(Records for locating described items)
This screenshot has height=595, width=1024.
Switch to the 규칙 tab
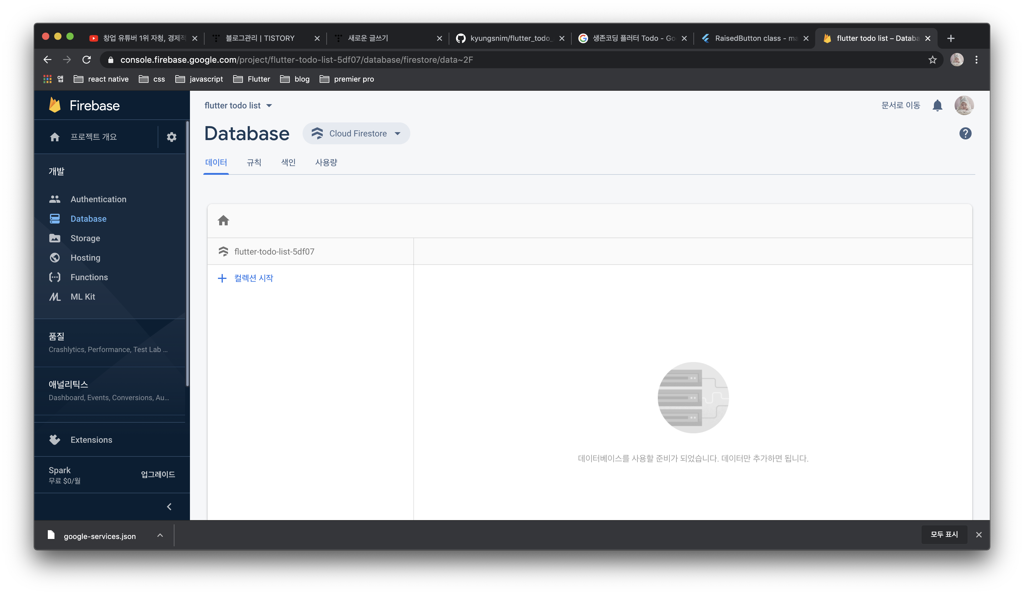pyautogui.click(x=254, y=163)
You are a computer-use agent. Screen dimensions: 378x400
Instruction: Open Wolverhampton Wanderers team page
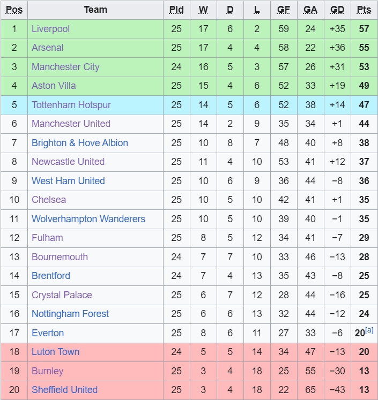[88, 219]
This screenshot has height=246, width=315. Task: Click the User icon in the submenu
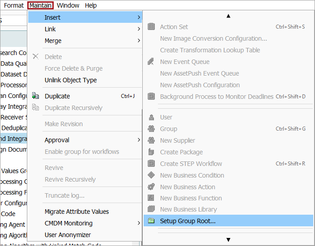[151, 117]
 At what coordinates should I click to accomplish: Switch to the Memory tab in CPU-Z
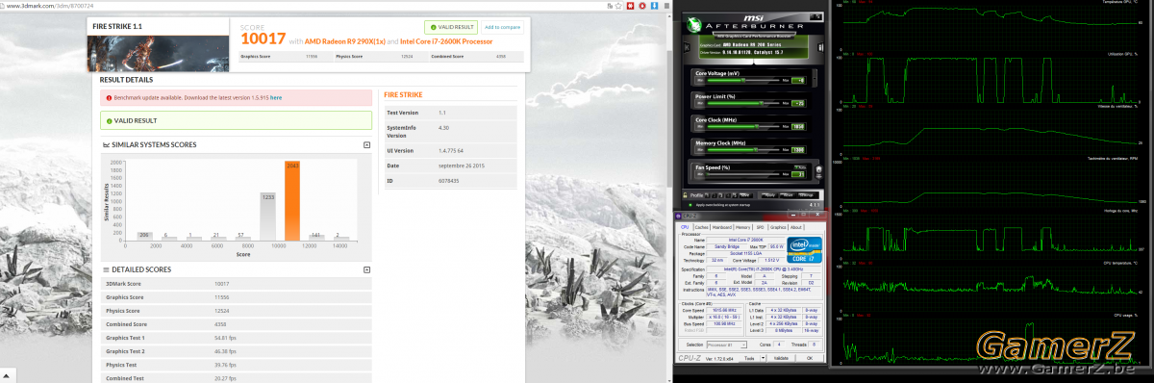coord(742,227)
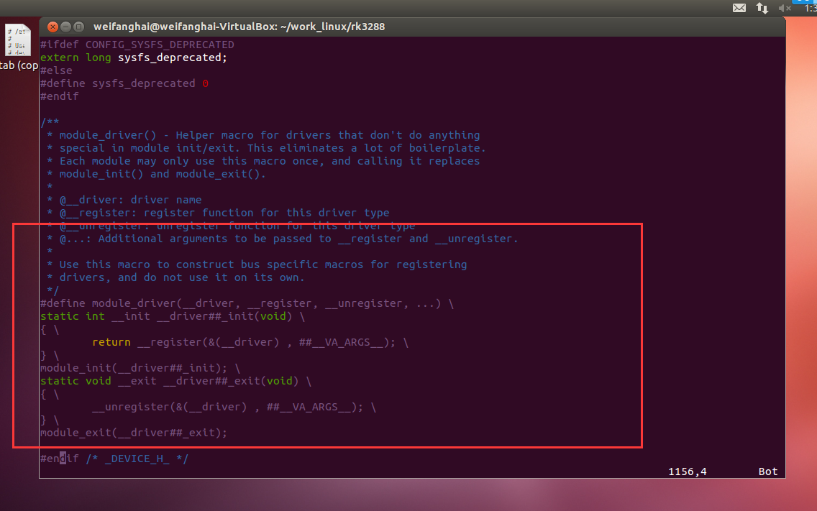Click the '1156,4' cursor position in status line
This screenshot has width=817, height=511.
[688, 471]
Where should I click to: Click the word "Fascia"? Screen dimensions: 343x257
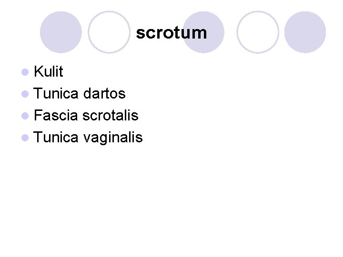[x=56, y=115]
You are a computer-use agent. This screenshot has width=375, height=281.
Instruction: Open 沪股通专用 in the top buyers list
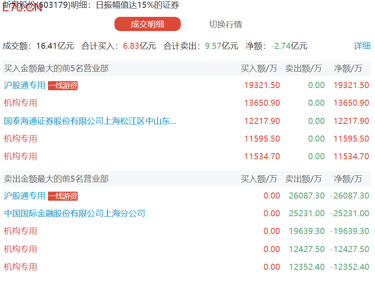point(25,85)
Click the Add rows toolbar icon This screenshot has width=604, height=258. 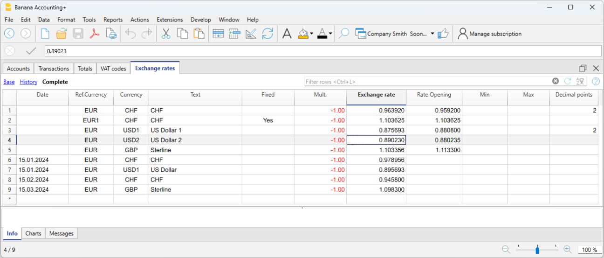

### Set problem
Please turn the stretch from the start of the records through the line containing "point(25,85)" into a Markdown table with the columns "Row" and "Line", one row per line, skipping blank lines. Leave the pictures out of the table.

### Answer in full
| Row | Line |
|---|---|
| 1 | This screenshot has height=595, width=1024. |
| 2 | Switch to the 규칙 tab |
| 3 | pyautogui.click(x=254, y=163) |
| 4 | You are a computer-use agent. Screen dimensions: 378x400 |
| 5 | Instruction: Open Wolverhampton Wanderers team page |
| 6 | [88, 219] |
| 7 | This screenshot has height=246, width=315. Task: Click the User icon in the submenu |
| 8 | [151, 117] |
| 9 |  At what coordinates should I click to accomplish: Switch to the Memory tab in CPU-Z |
| 10 | coord(742,227) |
| 11 | Click the '1156,4' cursor position in status line |
| 12 | This screenshot has width=817, height=511. |
| 13 | [688, 471] |
| 14 | Where should I click to: Click the word "Fascia"? Screen dimensions: 343x257 |
| 15 | [x=56, y=115] |
| 16 | You are a computer-use agent. This screenshot has width=375, height=281. |
| 17 | Instruction: Open 沪股通专用 in the top buyers list |
| 18 | point(25,85) |